Practical Considerations - Before The Birth
During a "conventional" pregnancy, the man usually takes on whatever role his partner requires of him in order to support her. Ideally, he would run errands, attend antenatal classes with her, prepare himself to be with her during labor and have the home ready for mother and baby to return to. This might sound wonderful to a single pregnant woman who doesn't have such luxuries, but remember, even in a traditional relationship, some men are more willing than others to help out! What you need to decide is whether or not you want to try and do these things alone, or perhaps ask a close friend or relative to help you. There's no reason why your mother or sister or friend can't be with you in Lamaze classes or in the labor room if that's what you want.
After The Birth
You also need to plan for after the birth. Will you go straight home or will you stay with someone for a while who can help you and the baby to get settled? If you decide to go home alone with your baby, is there someone who could stock up the refrigerator and make sure you have everything you need for the first few days? Try talking to someone who's just had a baby, either an experienced single mother or one with a partner. Make a list of the all the tasks the single mother finds challenging or, in the case of the partnered-mother, the jobs that her man usually does. This will help you get a realistic picture of all the points you need to cover.

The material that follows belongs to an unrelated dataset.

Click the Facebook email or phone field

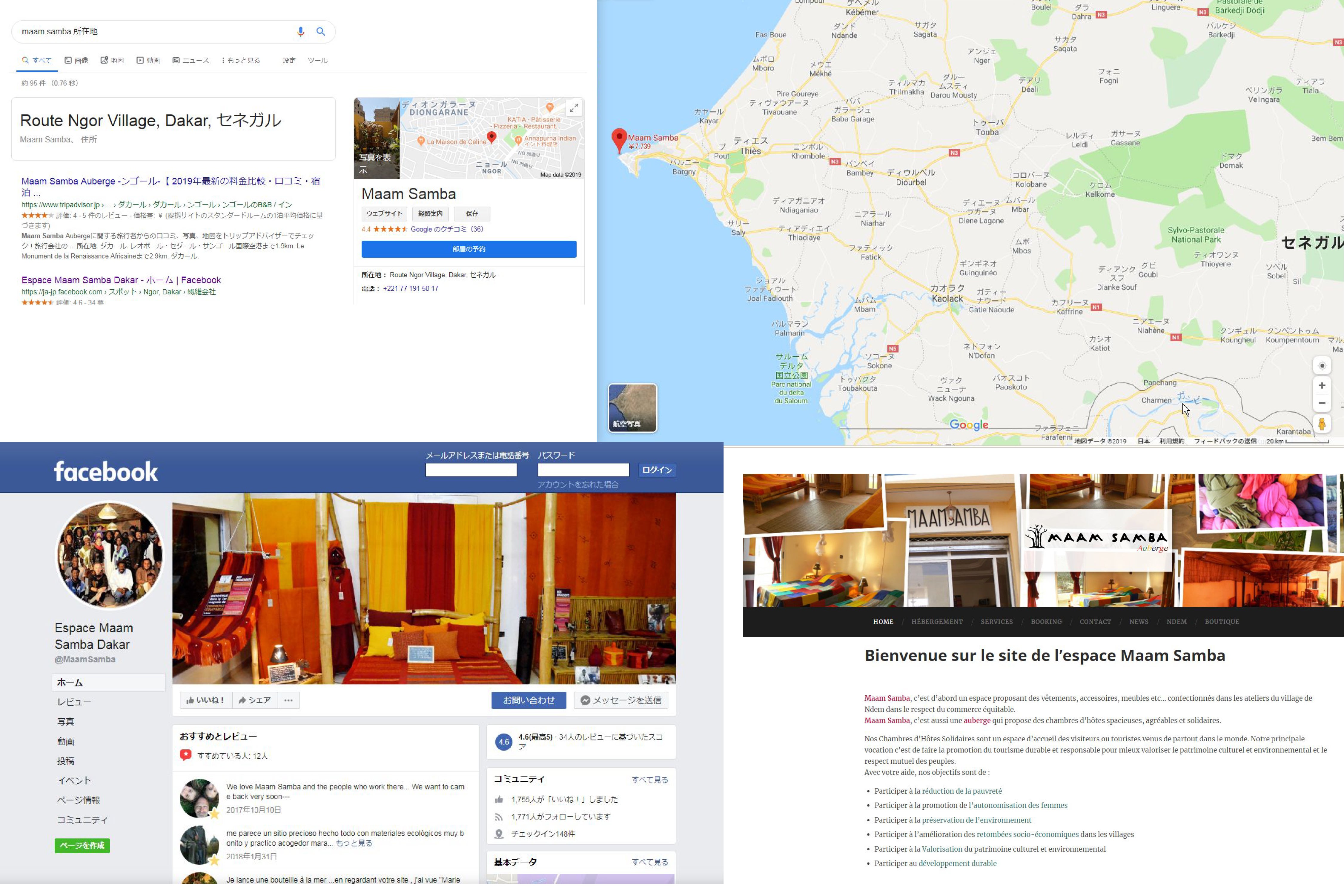coord(471,470)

It's also a good idea to look well into the future and investigate things like daycare and health insurance for the baby even before the baby is born. The more you can do before the birth the better, because once you have the baby in tow it'll be harder for you to move around.
You're going to need patience, courage and determination, but you're also going to experience a lot of joy and the miracle of unconditional love for your child. Try sitting down now and making a list of your goals, both short-term and long-term, for you and your baby. When you are having tough days, re-reading the list may help you to stay positive about the future.